This. Have any of your ever been to one of Canada's coldest cities? I grew up in Winnipeg, where the average January daytime temperature is -25 degrees C. Almost every car park, and certainly every driveway [sic] in the city, is equipped with power outlets into which cars can plug their block heaters. It is simply a matter of survival.
Isn't it a matter of expanding the same sort of infrastructure?
Motor vehicle traffic in the UK has gone up 36% between 1994 and 2019: Page 3 of this report on 2019 traffic levels - regardless of what's powering those vehicles it's a huge increase and one I don't understand. What's driving all these extra miles? The table is quite interesting. But my guess is that switching to electric won't drive down the number of miles people drive instead of walk, cycle or train/bus. In fact, it may even increase utility motoring as people think'oh, well, it's not as bad as driving a diesel to the shops / school pickup etc'. Someone suggested on here a while back that people increasingly treat cars like motorised wheelchairs for the able-bodied, and that's a pretty ghastly thought.

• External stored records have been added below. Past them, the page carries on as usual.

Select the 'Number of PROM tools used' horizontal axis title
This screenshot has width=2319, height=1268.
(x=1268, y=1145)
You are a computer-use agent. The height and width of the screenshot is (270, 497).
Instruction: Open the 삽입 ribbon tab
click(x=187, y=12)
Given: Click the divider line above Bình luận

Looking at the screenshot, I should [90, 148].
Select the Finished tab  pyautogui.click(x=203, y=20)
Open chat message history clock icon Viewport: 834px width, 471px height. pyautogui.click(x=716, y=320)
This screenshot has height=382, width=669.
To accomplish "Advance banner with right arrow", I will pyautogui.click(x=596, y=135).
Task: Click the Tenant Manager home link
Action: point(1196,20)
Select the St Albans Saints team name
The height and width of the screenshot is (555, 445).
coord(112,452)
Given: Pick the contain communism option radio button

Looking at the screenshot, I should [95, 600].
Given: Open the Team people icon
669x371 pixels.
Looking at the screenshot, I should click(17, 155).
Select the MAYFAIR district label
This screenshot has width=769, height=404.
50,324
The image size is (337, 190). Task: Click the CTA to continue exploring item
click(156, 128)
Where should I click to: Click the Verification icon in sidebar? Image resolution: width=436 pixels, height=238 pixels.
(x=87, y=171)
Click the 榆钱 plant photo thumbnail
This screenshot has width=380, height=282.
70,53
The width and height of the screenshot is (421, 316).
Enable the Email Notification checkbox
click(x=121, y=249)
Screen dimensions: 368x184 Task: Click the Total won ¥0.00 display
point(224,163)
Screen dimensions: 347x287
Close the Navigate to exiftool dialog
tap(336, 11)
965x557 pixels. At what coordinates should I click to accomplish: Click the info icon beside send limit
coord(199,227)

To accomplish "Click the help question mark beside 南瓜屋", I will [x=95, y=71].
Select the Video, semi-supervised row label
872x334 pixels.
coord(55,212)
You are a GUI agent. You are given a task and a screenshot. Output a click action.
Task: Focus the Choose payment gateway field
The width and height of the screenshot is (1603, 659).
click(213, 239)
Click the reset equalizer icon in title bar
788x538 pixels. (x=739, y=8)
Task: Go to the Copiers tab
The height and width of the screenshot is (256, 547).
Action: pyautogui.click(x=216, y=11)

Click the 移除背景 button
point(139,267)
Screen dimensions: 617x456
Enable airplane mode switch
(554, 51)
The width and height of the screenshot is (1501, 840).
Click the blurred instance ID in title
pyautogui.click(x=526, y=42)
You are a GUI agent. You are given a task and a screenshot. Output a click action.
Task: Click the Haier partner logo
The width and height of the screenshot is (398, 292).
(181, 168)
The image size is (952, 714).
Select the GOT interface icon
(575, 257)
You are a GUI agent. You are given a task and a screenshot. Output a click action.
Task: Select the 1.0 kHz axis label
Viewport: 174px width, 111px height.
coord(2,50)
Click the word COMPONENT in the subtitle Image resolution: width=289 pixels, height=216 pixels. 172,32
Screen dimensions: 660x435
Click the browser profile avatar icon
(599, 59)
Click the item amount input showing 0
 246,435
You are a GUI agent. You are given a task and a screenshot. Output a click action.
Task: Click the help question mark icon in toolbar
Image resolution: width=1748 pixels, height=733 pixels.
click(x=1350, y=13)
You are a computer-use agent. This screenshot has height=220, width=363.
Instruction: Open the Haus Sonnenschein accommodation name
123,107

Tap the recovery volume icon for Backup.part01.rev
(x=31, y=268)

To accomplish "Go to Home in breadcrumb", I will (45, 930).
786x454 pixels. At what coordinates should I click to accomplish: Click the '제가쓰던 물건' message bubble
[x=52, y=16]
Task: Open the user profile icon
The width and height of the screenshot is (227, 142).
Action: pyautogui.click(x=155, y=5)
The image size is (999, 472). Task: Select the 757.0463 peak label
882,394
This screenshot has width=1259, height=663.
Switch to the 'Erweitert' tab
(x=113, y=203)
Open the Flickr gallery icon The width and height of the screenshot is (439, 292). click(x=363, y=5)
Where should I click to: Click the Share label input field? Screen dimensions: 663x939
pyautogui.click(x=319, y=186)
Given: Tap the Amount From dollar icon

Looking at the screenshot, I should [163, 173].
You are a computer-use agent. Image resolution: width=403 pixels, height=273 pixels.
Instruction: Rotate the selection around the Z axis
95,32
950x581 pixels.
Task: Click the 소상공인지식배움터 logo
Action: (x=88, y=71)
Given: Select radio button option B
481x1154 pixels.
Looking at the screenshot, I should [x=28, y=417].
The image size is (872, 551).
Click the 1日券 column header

Anyway - internal combustion engines? I reckon they'll be an exciting day out to a track somewhere to drive or watch something exotic. They'll increasingly make very little sense for the sort of motoring 99.9% of people do - driving to the shops / entertainment / exercise etc. Our household has two cars, and when they conk out (and we tend to buy second hand and then use them until the cost of repair over a six month period is more than scrap value) we'll be looking at an electric replacement or replacements. With two children and only one adult that commutes by car, we sort of need two things: a big car for taking on holiday / to relatives over 250 miles away / hauling boats and bikes and a small car for local trips, or when the family is doing more than one activity in different places. Addressing that need is really, really difficult because it's one of many edge cases that make rental / self drive a complex operational problem to solve, as detailed in posts above mine.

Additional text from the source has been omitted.